From cafda804ec4b738ddcd405d67f8267aebfad591c Mon Sep 17 00:00:00 2001
From: Dan Saunders <danjsaund@gmail.com>
Date: Wed, 23 Apr 2025 19:49:37 +0000
Subject: [PATCH] ctx manager for SP

---
 src/axolotl/core/trainers/sp.py         | 333 ++++++++++++++++++++++++
 src/axolotl/train.py                    |   7 +
 src/axolotl/utils/collators/batching.py |   4 +-
 3 files changed, 342 insertions(+), 2 deletions(-)
 create mode 100644 src/axolotl/core/trainers/sp.py

diff --git a/src/axolotl/core/trainers/sp.py b/src/axolotl/core/trainers/sp.py
new file mode 100644
index 000000000..5f384bad8
--- /dev/null
+++ b/src/axolotl/core/trainers/sp.py
@@ -0,0 +1,333 @@
+import contextlib
+import functools
+import logging
+from typing import Dict, List, Optional, Set
+
+import torch
+import torch.distributed as dist
+import torch.nn as nn
+from torch.utils.hooks import RemovableHandle
+
+from axolotl.monkeypatch.attention.ring_attn.patch import (
+    RingAttnFunc,
+    get_ring_attn_group,
+    update_ring_attn_params,
+)
+
+logger = logging.getLogger(__name__)
+
+
+class SequenceParallelContext:
+    """
+    Context manager for sequence parallelism operations.
+
+    This class provides a context that will automatically apply sequence parallelism
+    during model forward passes.
+    """
+
+    # Keep track of active contexts to support nested contexts
+    _active_contexts = []
+
+    def __init__(
+        self,
+        sequence_parallel_degree: int,
+        ring_attn_func: RingAttnFunc,
+    ):
+        self.sequence_parallel_degree = sequence_parallel_degree
+        self.ring_attn_func = ring_attn_func
+        self.process_group = get_ring_attn_group()
+
+        # Initialize sequence parallel group details
+        self.local_rank = 0
+        self.local_world_size = 1
+        self.active = False
+
+        # Will store original methods for restoration
+        self._original_module_forward = None
+        self._hooks: List[RemovableHandle] = []
+
+        if self.sequence_parallel_degree > 1:
+            if self.process_group is None:
+                self.process_group = dist.group.WORLD
+
+            self.local_rank = dist.get_rank(self.process_group)
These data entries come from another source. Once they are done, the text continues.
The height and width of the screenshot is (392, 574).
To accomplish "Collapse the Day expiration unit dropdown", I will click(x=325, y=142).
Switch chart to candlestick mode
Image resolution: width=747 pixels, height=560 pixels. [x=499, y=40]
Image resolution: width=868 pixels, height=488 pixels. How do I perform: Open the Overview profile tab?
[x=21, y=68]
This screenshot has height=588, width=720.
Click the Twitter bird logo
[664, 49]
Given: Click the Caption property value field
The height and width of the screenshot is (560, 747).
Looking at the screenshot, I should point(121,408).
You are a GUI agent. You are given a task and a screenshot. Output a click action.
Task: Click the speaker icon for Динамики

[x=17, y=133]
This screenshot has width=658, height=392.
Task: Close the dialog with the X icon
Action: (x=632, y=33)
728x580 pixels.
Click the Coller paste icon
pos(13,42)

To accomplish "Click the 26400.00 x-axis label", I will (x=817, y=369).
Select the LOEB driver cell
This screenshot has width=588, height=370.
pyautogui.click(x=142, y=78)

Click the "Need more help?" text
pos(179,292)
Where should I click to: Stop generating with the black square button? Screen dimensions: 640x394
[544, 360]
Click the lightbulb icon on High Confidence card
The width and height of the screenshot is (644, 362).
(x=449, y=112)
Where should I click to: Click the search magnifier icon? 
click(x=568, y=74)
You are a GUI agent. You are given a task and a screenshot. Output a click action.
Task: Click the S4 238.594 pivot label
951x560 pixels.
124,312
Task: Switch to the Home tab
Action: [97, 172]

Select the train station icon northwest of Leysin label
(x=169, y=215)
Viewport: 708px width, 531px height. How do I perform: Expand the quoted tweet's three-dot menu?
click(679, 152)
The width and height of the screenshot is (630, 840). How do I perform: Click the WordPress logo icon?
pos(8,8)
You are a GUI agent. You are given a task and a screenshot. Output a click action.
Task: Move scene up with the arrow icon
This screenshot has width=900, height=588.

+            self.local_world_size = dist.get_world_size(self.process_group)
+
+    def __enter__(self):
+        self.active = True
+        SequenceParallelContext._active_contexts.append(self)
+
+        # Store the original forward method
+        if self._original_module_forward is None:
+            self._original_module_forward = nn.Module.forward
+
+        # Replace nn.Module.forward with our sequence parallel version
+        nn.Module.forward = self._make_sequence_parallel_forward(nn.Module.forward)
+
+        return self
+
+    def __exit__(self, exc_type, exc_val, exc_tb):
+        self.active = False
+
+        # Only restore original forward if this is the last active context
+        if (
+            SequenceParallelContext._active_contexts
+            and SequenceParallelContext._active_contexts[-1] == self
+        ):
+            SequenceParallelContext._active_contexts.pop()
+
+            # Restore original forward method
+            if self._original_module_forward is not None:
+                nn.Module.forward = self._original_module_forward
+                self._original_module_forward = None
+
+        # Remove any hooks we added
+        for hook in self._hooks:
+            hook.remove()
+        self._hooks = []
+
+    def _make_sequence_parallel_forward(self, original_forward):
+        """Create a wrapped forward method that applies sequence parallelism."""
+
+        @functools.wraps(original_forward)
+        def sequence_parallel_forward(module_self, *args, **kwargs):
+            # Skip sequence parallelism if not active or degree is 1
+            if not self.active or self.sequence_parallel_degree <= 1:
+                return original_forward(module_self, *args, **kwargs)
+
+            # Convert args to kwargs if needed
+            if args:
+                # Try to map positional args to kwargs based on the forward method signature
+                import inspect
+
+                try:
+                    signature = inspect.signature(original_forward)
+                    param_names = list(signature.parameters.keys())[1:]  # Skip 'self'
+                    for i, arg in enumerate(args):
+                        if i < len(param_names):
+                            kwargs[param_names[i]] = arg
+                        else:
+                            # If we can't map all args, fall back to original forward
+                            return original_forward(module_self, *args, **kwargs)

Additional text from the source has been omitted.